A key aspect of ‘strengthening’, of course, is making sure these formations evolve in a people-oriented direction and cease to remain regional elite projects. Trade efficiency in neoclassical economic terms should be supplanted as the key criterion of union by ‘capacity building’. That is, trade would have to be reoriented from its present dynamics of locking communities and countries into a division of labour that diminishes their capabilities in the name of ‘comparative advantage’ and ‘interdependence’. It must be transformed into a process that enhances the capacities of communities, that ensures that initial cleavages that develop owing to initial division-of-labour agreements do not congeal into permanent cleavages, and which has mechanisms, including income, capital and technology-sharing arrangements that prevent exploitative arrangements from developing among trading communities.
Needless to say, the formation of such regional blocs must actively involve not only government and business but also NGOs and people’s organizations. Indeed, the agenda of people-oriented sustainable development can succeed only if it is evolved democratically rather than imposed from above by regional elites, as was the case with the European Union, Mercosur and ASEAN. Regional integration has increasingly become an essential condition for national development, but it can be effective only if it is carried out as a project of economic union from below.
Many of the elements of a pluralist system of global economic governance already exist, but there are undoubtedly others that need to established. Here the emphasis must be on the formation of international and regional institutions that would be dedicated to creating and protecting the space for devolving the greater part of production, trade and economic decision-making to the regional, national and community level.
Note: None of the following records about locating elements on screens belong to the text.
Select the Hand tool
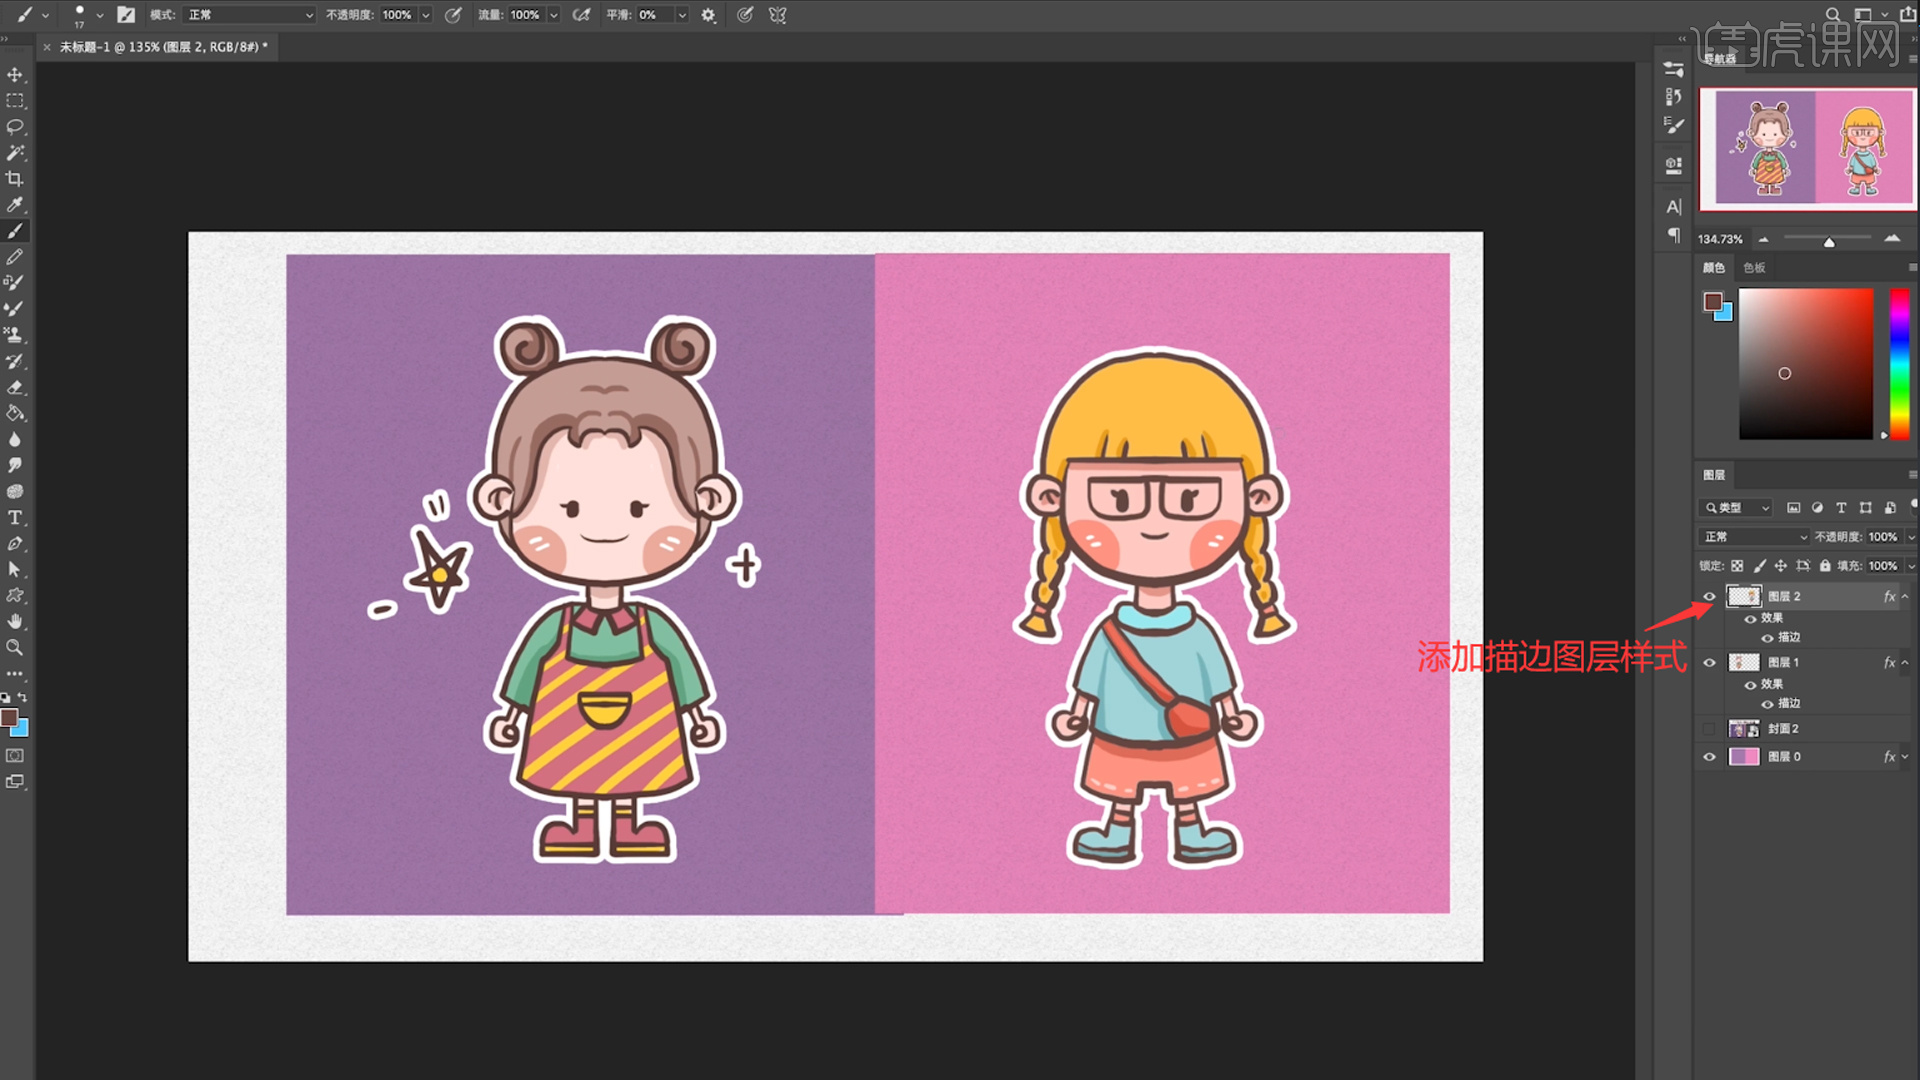This screenshot has width=1920, height=1080. point(15,622)
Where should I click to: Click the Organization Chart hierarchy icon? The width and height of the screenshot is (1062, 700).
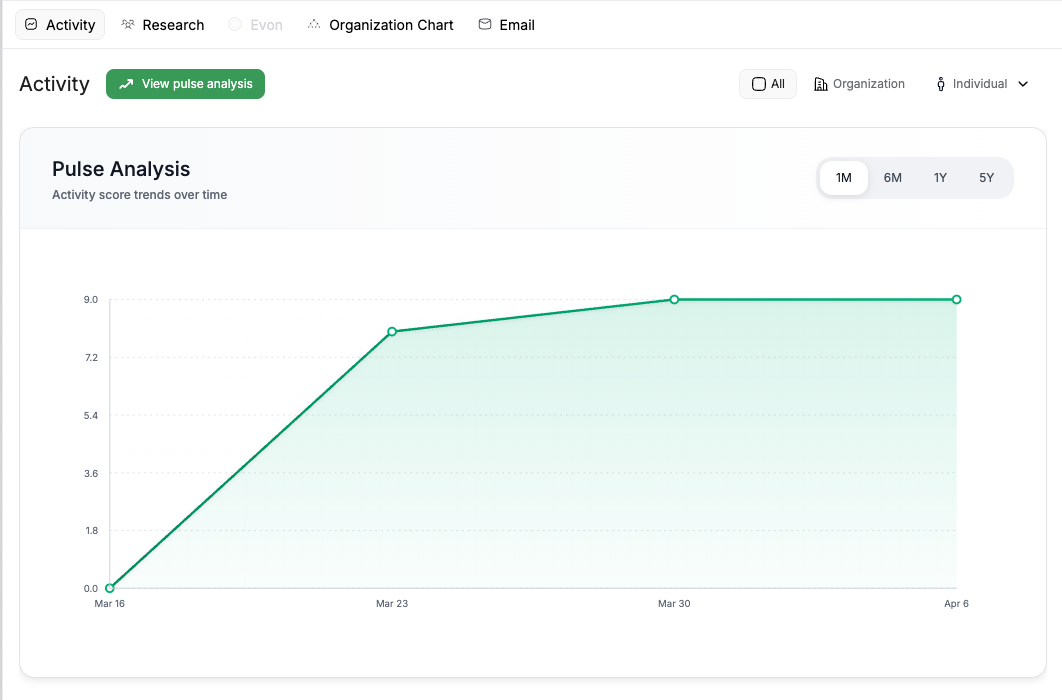click(x=314, y=24)
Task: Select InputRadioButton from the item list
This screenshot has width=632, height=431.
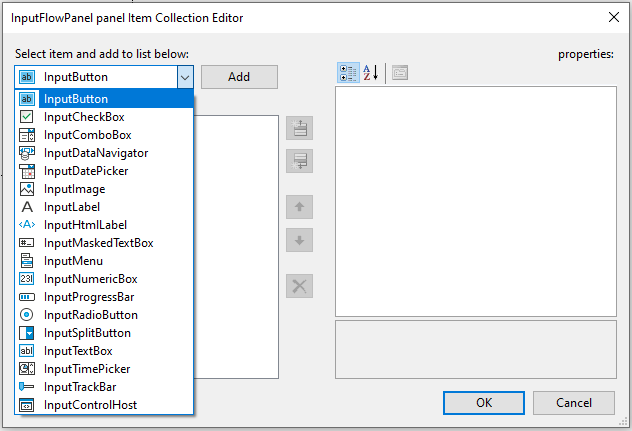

One such institution is the establishment of an effective international organization for the preservation and strengthening of the economies of the hundred of thousands of indigenous economies throughout the world.
Indeed, a central role of international organizations in a world where toleration of diversity is a central principle of economic organization would be, as the British philosopher John Gray puts it, ‘to express and protect local and national cultures by embodying and sheltering their distinctive practices’.6
More space, more flexibility, more compromise – these should be the goals of the Southern agenda and the international civil society effort to build a new system of global economic governance. It is in such a more fluid, less structured, more pluralistic world, with multiple checks and balances, that the national and communities of the South – and the North – will be able to carve out the space to develop based on their values, their rhythms, and the strategies of their choice.
Notes
1. See Thomas Kuhn, The Structure of Scientific Revolutions (Chicago: University of Chicago Press, 1971).
2. John Cavanaugh et. al., ‘Alternatives to Economic Globalization’, International Forum on Globalization, San Francisco.
3. Barry Lynn, ‘Unmade in America: The True Cost of a Global Assembly Line’, Harper’s, June 2002, p. 36.
4. See Karl Polanyi, The Great Transformation (Boston: Beacon, 1957).
5. Speech at the University of Montana, Missoula, Montana, June 16, 2002.
6. John Gray, Enlightenment’s Wake (London: Routledge, 1995), p. 181.
*This is chapter seven of Bello’s book, Deglobalization: Ideas for a New Economy (London: Zed Books, 2002).